她浑身哆嗦,不停摇首,「不要,我不要……」
「喝!」将她强行拉来川畔的捕魂鬼差,在她脚后一踢,迫她在岸旁跪下。
「不喝!」不肯伸手掬水的凤舞,挣扎地想站起身。
捕魂鬼差使劲地压下她,「给我喝!」
「不喝就是不喝……」抵死都不肯再喝的凤舞,在说完后,紧闭着嘴,即使已被压至水面上了,她就是不张口喝上一口忘川水。
努力了老半天,即使是将她压至水里,她就是不张口喝水,遇挫的鬼差索性找来勺子舀水灌她,但她还是一骨碌地将它吐出涓滴不留,气极的鬼差干脆自怀中掏出一面青铜铸的铜镜。他将它拿至她的面前,「这是什么妳知道吗?」
「不知道……」抵抗了老半天的凤舞,力竭地坐在川畔,茫然地对着那面铜镜摇首。
「它叫前孽镜。」这面铜镜不只是殿中的鬼后有,所有的捕魂鬼差也有,而它最大的功用,就是让顽强不肯就范的鬼囚们,在镜中看见他们心中最深处的恨怨苦痛,让他们在见着了刻意想遗忘的往事,痛苦不堪之余,故而肯乖乖地喝下忘川水一解所苦。
虽是不明白它有何功用,但凤舞光是听它的名,就知那绝不会是什么好东西,她连忙在他将铜镜摆至她的面前转过头去。

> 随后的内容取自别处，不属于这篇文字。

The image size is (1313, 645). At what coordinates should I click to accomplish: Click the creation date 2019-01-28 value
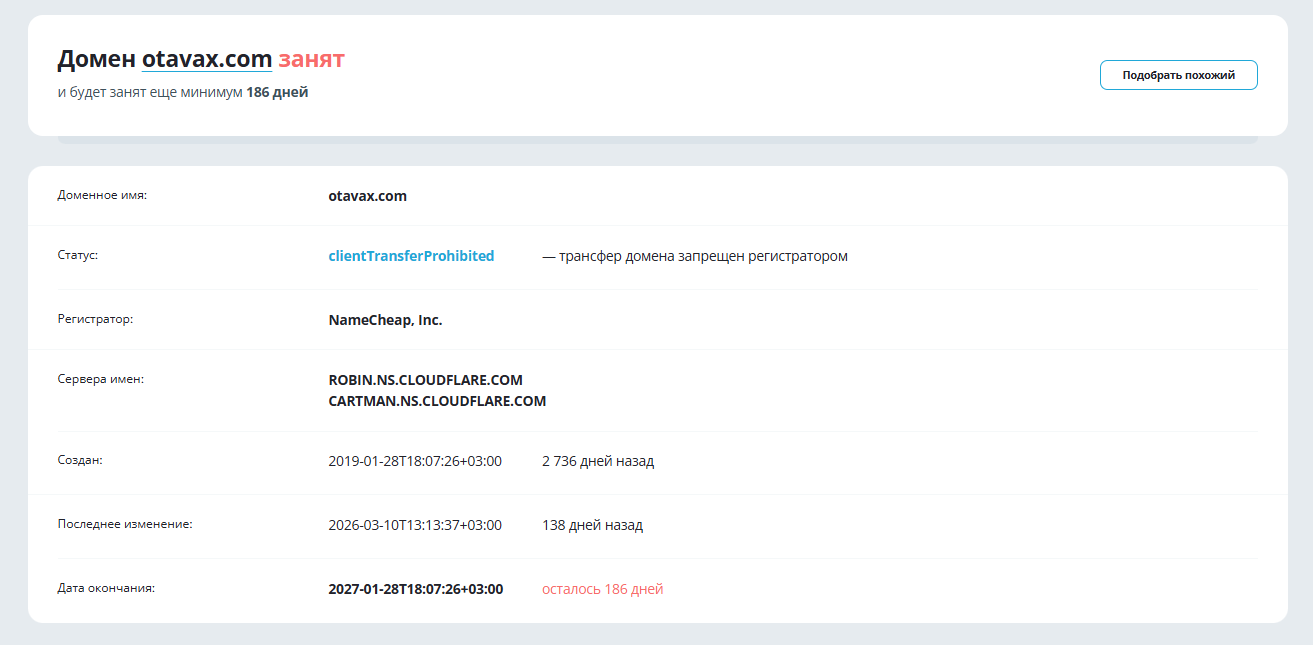click(x=415, y=461)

「看着它!」一手按着她的后颈,强迫她看向镜中的捕魂鬼差,厉声在她耳边大喝。
经他一喝,怔吓了一跳的凤舞忘了转首,正正地看进了摆放在她面前的铜镜镜面。
晦暗如墨的前孽镜,在四下游曳飘荡的鬼火照映下,一点一滴地起了变化,镜面漆黑宛如冥夜的色泽一改,彷佛所有神魂瞬间被捕捉住的凤舞,忘却了身外之物、周遭之事,所有心神都被镜中乍然迸亮的光芒招引了过去。
那千年前的往事,是她从未亲眼瞧见的血泪。跪在清凉宫大殿内的凤相,痛哭失声地伏首在地,而她在朝为官的兄长们同样也跪在殿上,无论再怎么向圣上辩解清白,圣上仍是不留情地扬手招来殿上卫士,除去他们顶上的乌纱冠戴,不顾他们的哭求,将他们拖出殿外,杖责两百后,再任人将昏死过去的他们拖出宫外。
镜影一闪,幢幢人影出现在未央宫宫苑里,一个个服侍过她的宫女、太监,皆被绑跪在地,遭到禁林军一一砍首,刀起刀落,温暖而艳红的鲜血,将苑中因覆雪而白净的地面,染上了一层化不开的血红。灿目的雪影刀光隐去,昏暗不明的烛火下,染了病的太后,由掖庭撑扶着靠躺在病榻上,另一个端着汤药的掖庭,正一口一口喂服着太后汤药,但喝至一半,猛然察觉此药不对劲的太后,忙别过头不愿再服,两名掖庭互使了个眼色之后,一人在太后身后用力掰开她的口,另一人则是强行将掺了毒的汤药,一鼓作气地灌入太后口中……
不知情的泪,颗颗坠下。
他们都是因她而死的。
凝望着前孽镜的凤舞,小脸上布满自责的泪,她虽记不起过去,但只是这般看着她生前所造下的孽与罪,心疼如纹的她,真恨不能亲自走至镜中,抱抱他们、搂搂他们,告诉他们,这都是她的错,若她能代偿的话,她愿的。